Salvo algunas escenas un tanto cursis, como aquella en la que Malin va a ver al padre de Alexei para darle el pésame, impulsado por un sentimiento de culpa, el filme transcurre como un melodrama bien llevado. Desde el principio me recordaba un poco a los dramas sentimentales argentinos, quizás al Eliseo Subiela de los años noventa.
Lo que el propio Rodrigo Barriuso considera su debut cinematógrafo ocurrió en 2013 con el cortometraje de ficción For Dorian, filmado en Canadá, y presentado en la Muestra Joven ICAIC al año siguiente, donde obtuvo premio de ficción, de guion y al mejor actor. Una obra que, por su perfección en todos los sentidos, presagiaba un debut a todo trapo en el largometraje. Entrevistado en aquella ocasión afirmó: “Mi prioridad siempre fue contar una historia de carácter universal. A mí no me interesa hacer cine cubano afuera de Cuba. El cine cubano tiene características muy únicas de las cuáles yo no he hecho uso aún. El día que quiera hacerlo, lo haré desde Cuba, no en el extranjero. Por lo pronto me entiendo a mí mismo como un cineasta interesado en contar historias que hablan sobre la condición humana. Los mecanismos y recursos dramáticos que use para este fin, inevitablemente variarán a lo largo de mi carrera”. (www.cubanow.net (2014-05-20)
En esas palabras pudiera estar la clave de por qué ni por su visualidad, ni por la manera pausada y contenida de contar la historia Un traductor parece un filme cubano. Por otra parte, el tratamiento íntimo del conflicto presentado, relega a planos de telón de fondo los acontecimientos sociales de la época abordada. Cuestión esta que se agradece, no sólo porque ya estamos a punto de saturación con lo del periodo especial, por el manejo a veces superficial que se hace de esta etapa tan cercana todavía y tan responsable del presente que estamos viviendo; sino porque la intensidad de la trama está en la transformación sicológica, ante todo de Malin, y también de su esposa, encarnada por Yoandra Suárez.

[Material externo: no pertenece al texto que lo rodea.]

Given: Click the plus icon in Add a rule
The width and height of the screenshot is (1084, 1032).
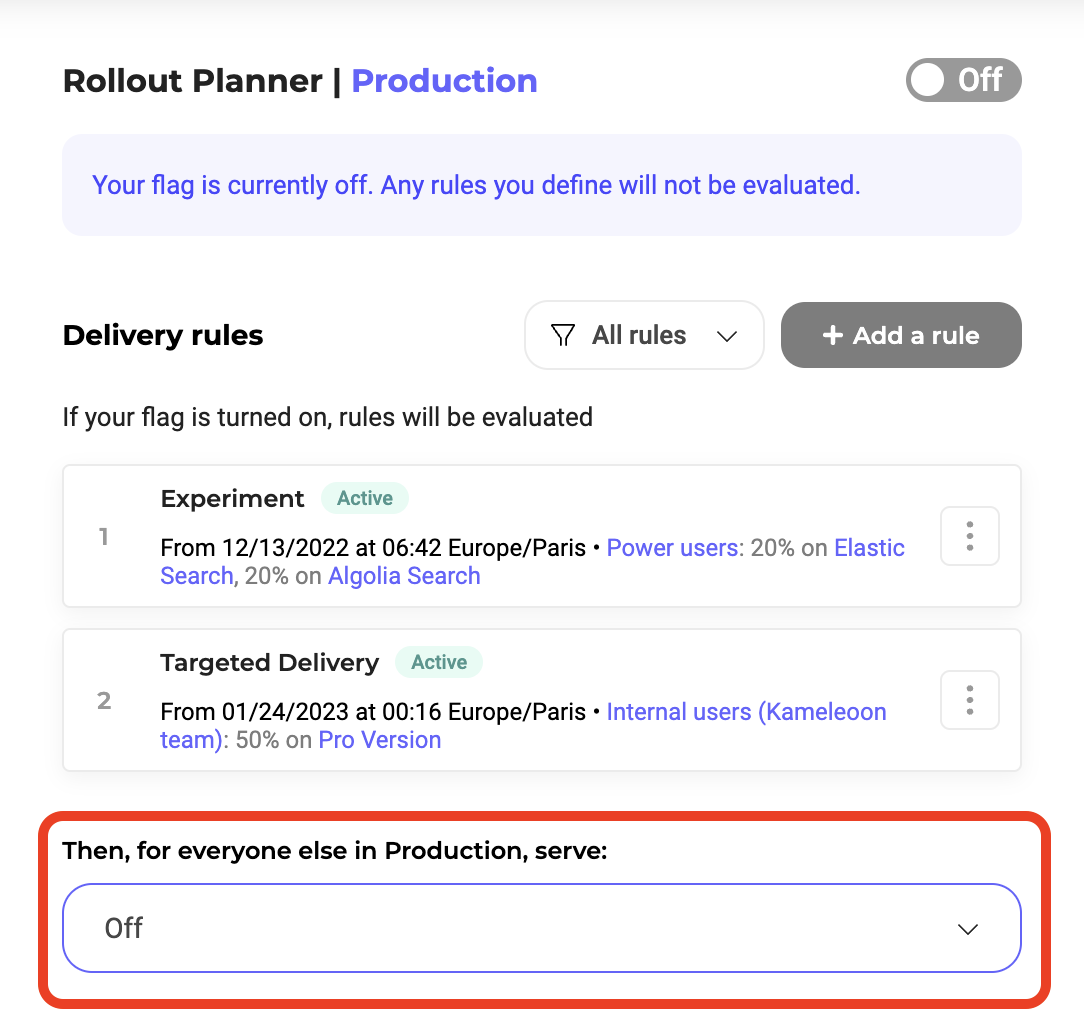Looking at the screenshot, I should pos(832,336).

Lamentablemente Suárez se limita a ser una contraparte digna. Su personaje está tratado muy superficialmente, más bien acodado en la típica imagen de mujer intelectual, competente, pragmática, firme y al mismo tiempo discreta y comprensiva, modelo bien difícil de encontrar en la realidad cubana, pero muy abundante en el cine gringo.

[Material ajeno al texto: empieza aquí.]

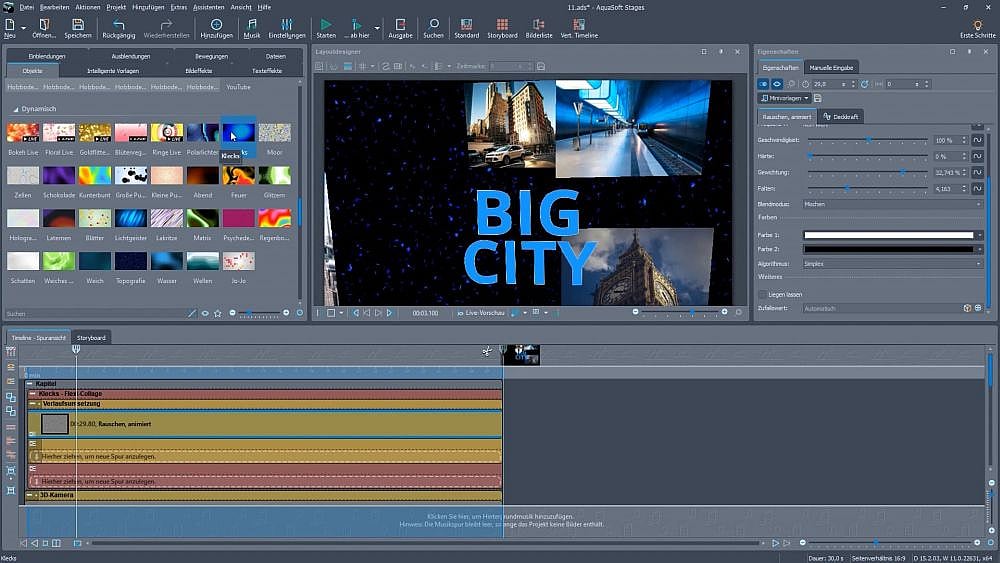Open the Einstellungen settings icon
The height and width of the screenshot is (563, 1000).
tap(287, 24)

Un traductor es una lección de cómo encontrar el sentido a la vida, cuando dejamos de pensar en lo que deseamos y no tenemos, o en lo que quisiéramos hacer y no podemos, y nos dedicamos a convertir nuestras frustraciones en motor generador de felicidad. Basta con cambiar la perspectiva de nuestra mirada, y el mundo cambia, nuestros objetivos cotidianos cambian, y entonces la felicidad reinventada reaparece bajo nuevos conceptos, proyectos y matices. Malin aprendió a disfrutar el presente, como esos niños de Chernóbil, cuyo futuro no era más que una quimera, condenados a morir en un plazo más o menos breve.